A Estimativa Relativa no SCRUM é feita por uma equipe que utiliza uma ou mais histórias de referência, com as quais trabalhou no passado e cujo esforço despendido e complexidade são conhecidos. Todas (ou quase todas) as novas histórias de usuário são estimadas em relação às histórias de referência.

Nesse processo de estimativa:

  1. o ProductOwner explica a história com informações e definições adicionais.
  2. todos os membros da equipe estimam a história relativamente.
  3. um consenso é alcançado.

0 processo de estimativa fará mais sentido à medida que formos abordando os outros demais conceitos de estimativas SCRUM.

O que é Estimativa Participativa?

É importante falar sobre esse tipo de estimativa. No livro A sabedoria das multidões, James Surowiecki citou uma história em que uma multidão, em uma feira agrícola, estimou o peso de um boi. Calculou-se a média dos palpites individuais, que chegou mais próxima do peso real do boi do que as estimativas individuais da maioria dos integrantes da multidão e as estimativas separadas, feitas por especialistas de gado. Tenha isso em mente.
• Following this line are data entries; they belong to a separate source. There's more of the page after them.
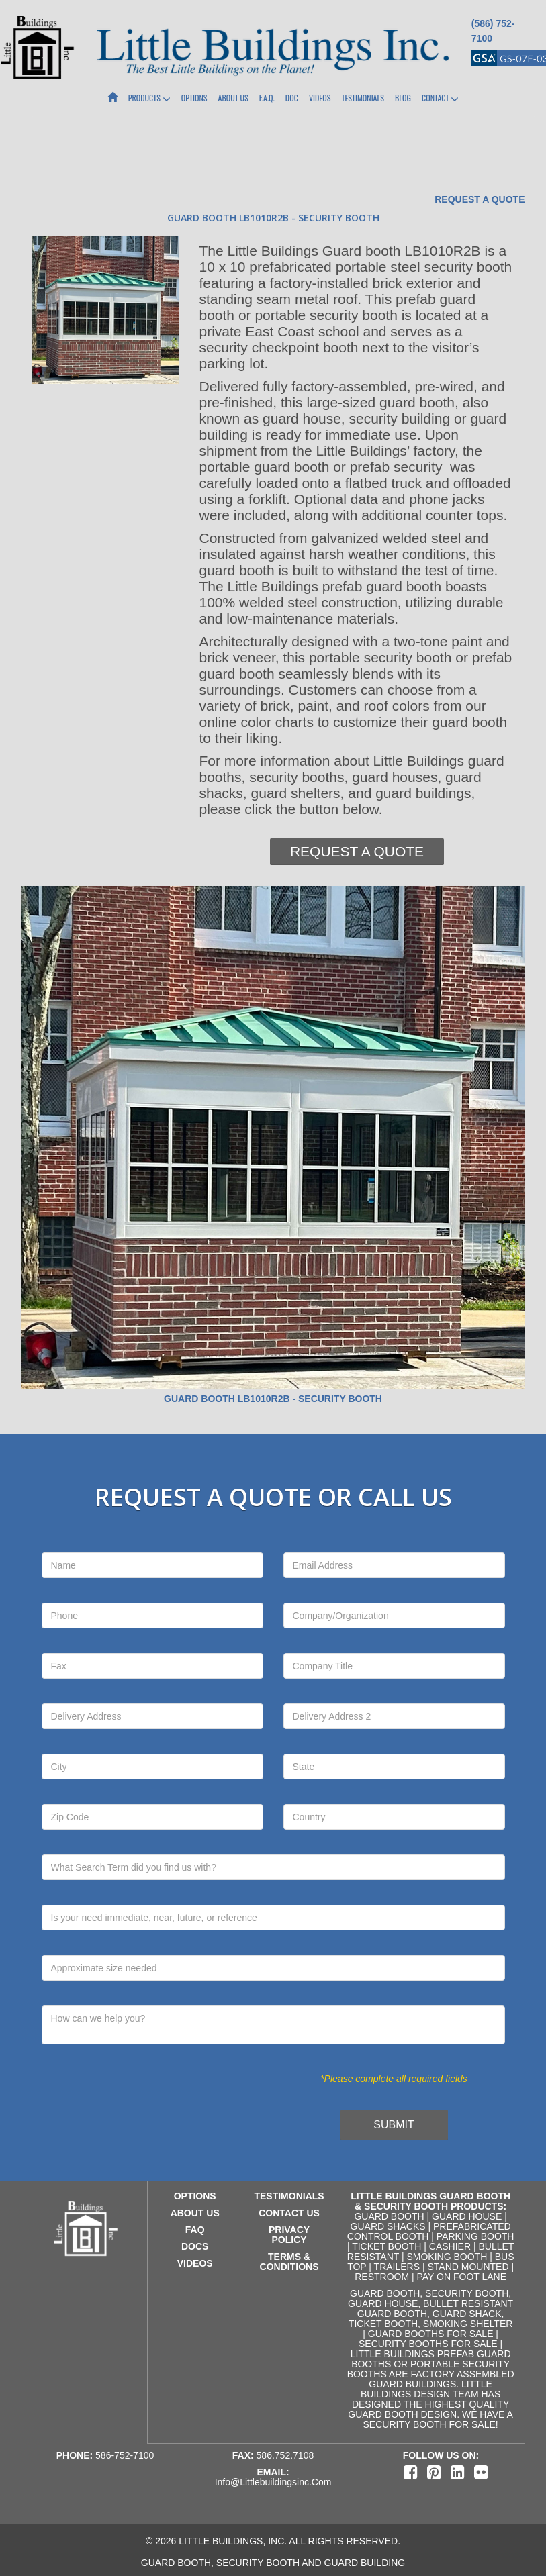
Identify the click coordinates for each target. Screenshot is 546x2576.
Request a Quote (480, 199)
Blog (403, 97)
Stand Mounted (467, 2266)
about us (195, 2213)
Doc (291, 97)
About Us (233, 97)
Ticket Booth (386, 2246)
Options (194, 97)
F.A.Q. (267, 97)
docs (194, 2246)
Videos (319, 97)
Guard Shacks (388, 2226)
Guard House (467, 2216)
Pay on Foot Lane (462, 2276)
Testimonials (362, 97)
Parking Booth (475, 2236)
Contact (440, 98)
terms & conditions (289, 2261)
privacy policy (289, 2234)
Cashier (450, 2246)
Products (149, 98)
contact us (289, 2213)
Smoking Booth (446, 2256)
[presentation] (160, 2114)
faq (195, 2229)
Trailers (397, 2266)
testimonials (289, 2196)
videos (195, 2263)
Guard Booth (389, 2216)
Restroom (382, 2276)
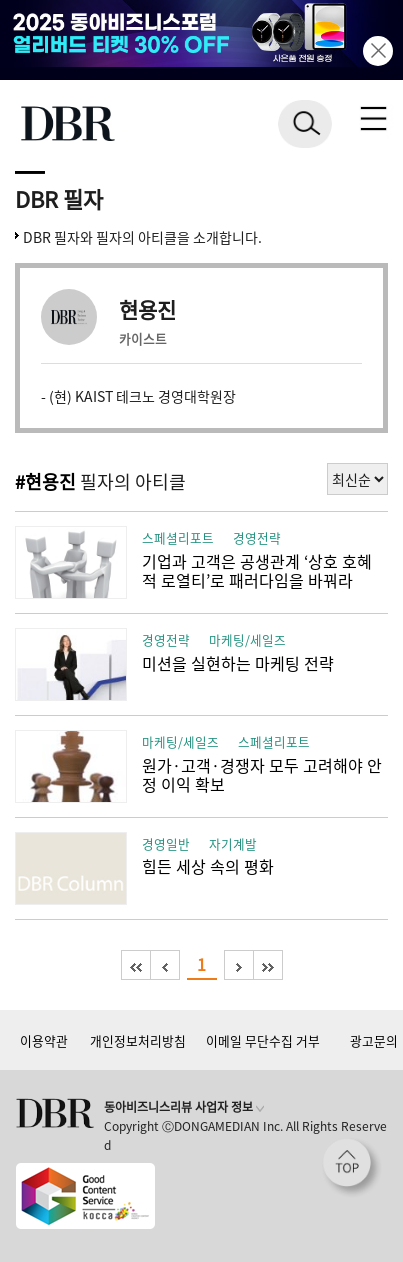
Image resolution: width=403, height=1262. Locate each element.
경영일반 (166, 843)
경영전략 (257, 537)
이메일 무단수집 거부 (263, 1040)
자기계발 (233, 843)
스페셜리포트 (178, 537)
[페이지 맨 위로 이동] (352, 1168)
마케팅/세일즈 (247, 639)
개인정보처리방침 (138, 1040)
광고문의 (374, 1040)
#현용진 (45, 481)
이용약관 (44, 1040)
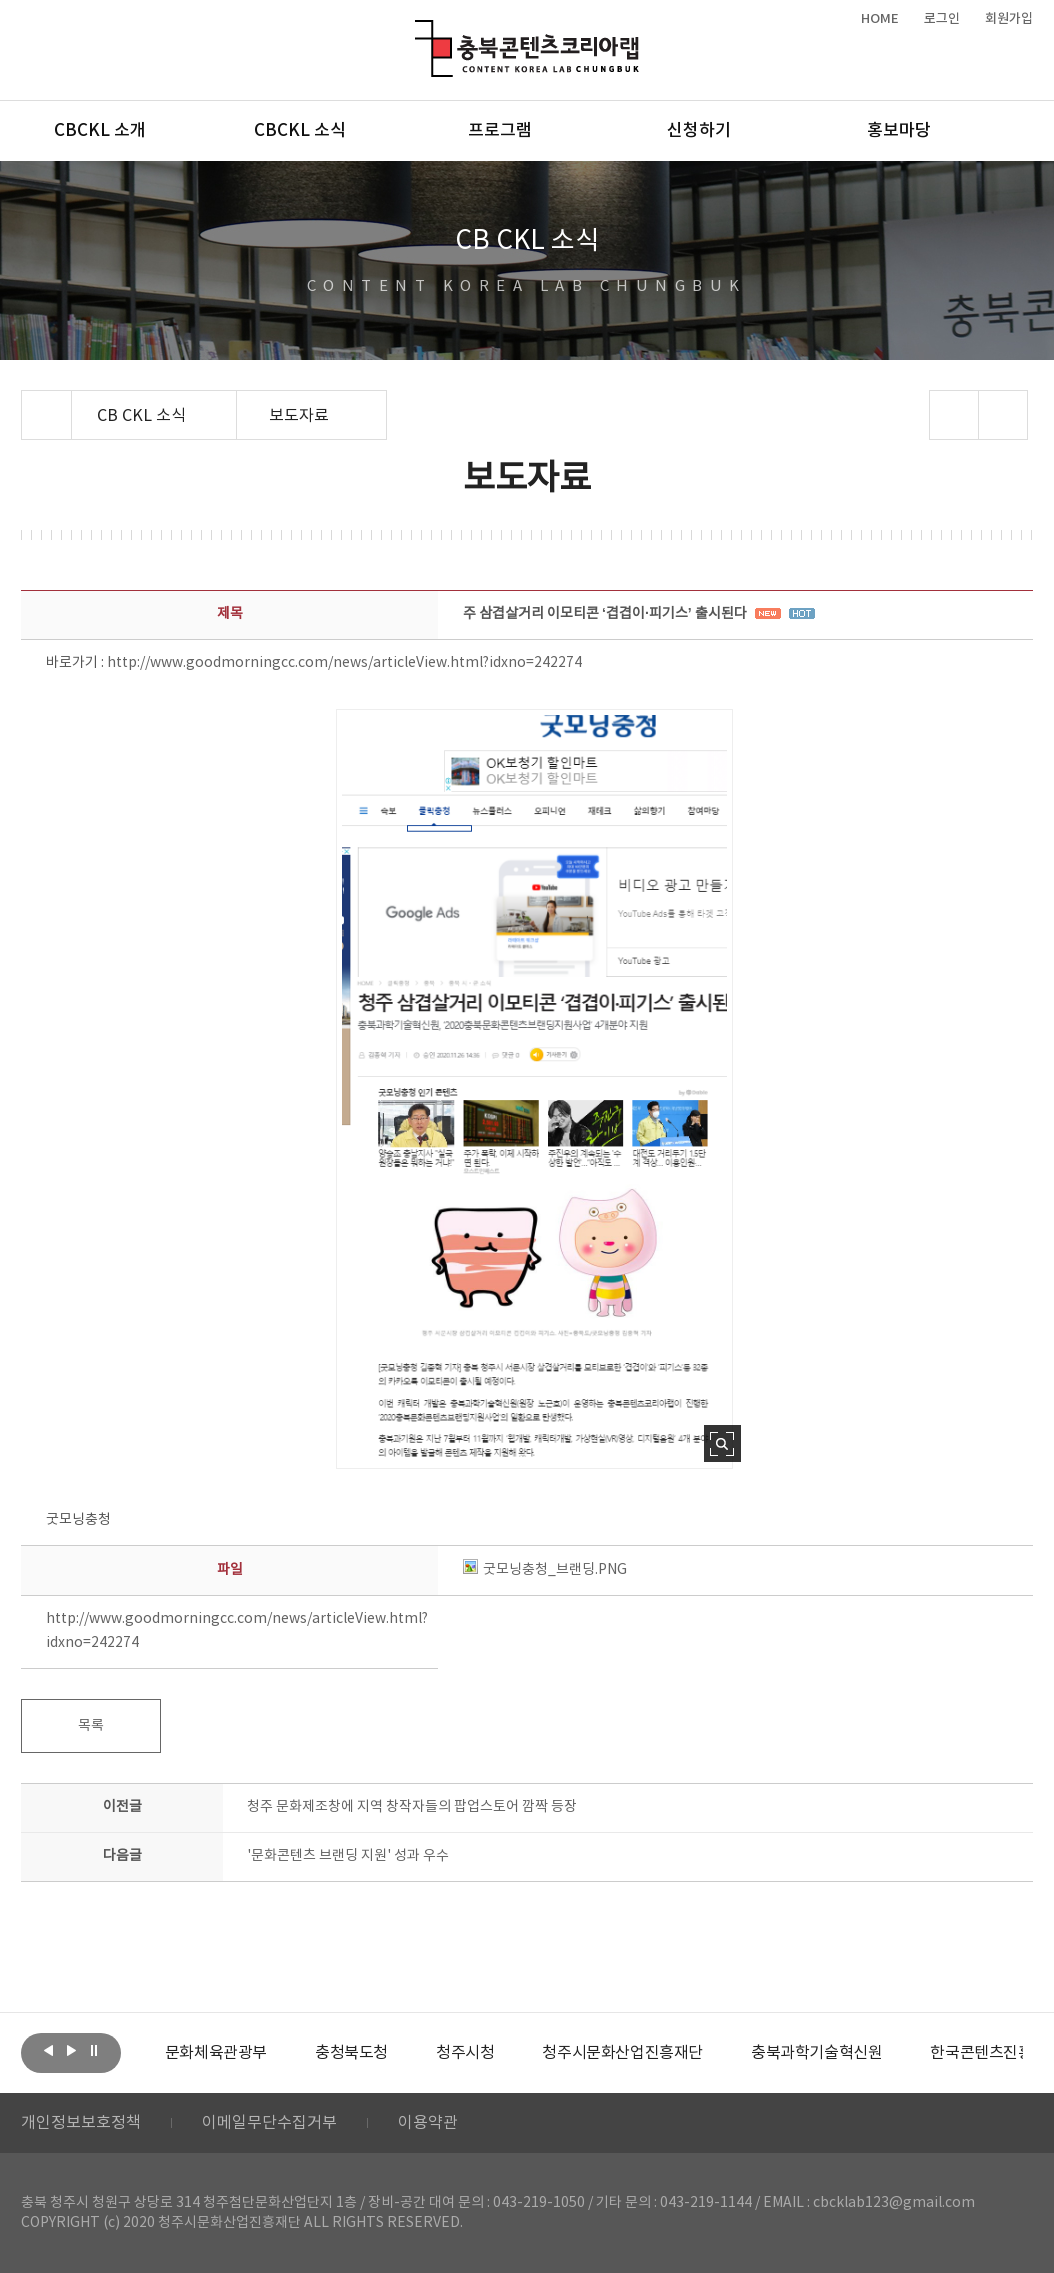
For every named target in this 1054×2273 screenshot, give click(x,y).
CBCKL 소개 (100, 131)
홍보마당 (899, 131)
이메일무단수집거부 (269, 2123)
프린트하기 (1002, 415)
Mesmo a equipe SCRUM sendo menor do que muitos considerariam uma multidão, o conceito é exatamente o mesmo utilizado no parágrafo anterior. Devemos usar a sabedoria coletiva da equipe para fazer a estimativa. E se pararmos para pensar, esse conceito é bem diferente do conceito de estimativa tradicional.
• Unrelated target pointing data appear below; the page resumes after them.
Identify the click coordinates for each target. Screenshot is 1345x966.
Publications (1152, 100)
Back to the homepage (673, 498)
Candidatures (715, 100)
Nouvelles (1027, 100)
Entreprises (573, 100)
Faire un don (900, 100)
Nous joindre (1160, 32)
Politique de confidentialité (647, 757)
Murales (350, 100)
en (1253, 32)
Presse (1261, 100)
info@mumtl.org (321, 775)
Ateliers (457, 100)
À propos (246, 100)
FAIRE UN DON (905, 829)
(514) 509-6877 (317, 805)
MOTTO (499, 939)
Entenda que ao estimar módulos de um software, por exemplo, uma pessoa com credencial de Especialista Certificado em Pontos de Função (CFPS) vai desenvolver estimativas de software quase que independentemente.

Utilizando o SCRUM é diferente. As pessoas não estimam softwares “aleatoriamente”. Uma abordagem típica de estimativas coletivas ou participativas é o “poker planning”.

Poker Planning

O poker planning começa com todos os integrantes de uma equipe SCRUM segurando uma série de cartas. Essas cartas têm números escritos, geralmente seguindo a sequência Fibonacci. Depois que o Product Owner explica a história de usuário que está sendo estimada, a equipe faz perguntas até que a definição da história esteja clara. Um membro da equipe designado pode registrar decisões relativas às definições.

Uma vez que a equipe compreendeu, completamente, a intenção da história, deve escolher, em alguns minutos, a carta que representa os Story Points para a história em questão. A equipe mantém a carta sobre a mesa, virada para baixo. O moderador costuma ser o SCRUM Master.

Quando o moderador indicar, todos os integrantes da equipe mostram suas cartas. Se um ou mais integrantes chegaram a um número muito baixo ou muito alto, têm a chance de explicar seu raciocínio.

O jogo de cartas continua até que os integrantes da equipe cheguem a um consenso sobre a estimativa mais adequada, não necessariamente exata, para a história. Esse processo não só gera as estimativas, mas, a partir da discussão e da colaboração, pode levar a um melhor entendimento comum e a uma apropriação da iteração.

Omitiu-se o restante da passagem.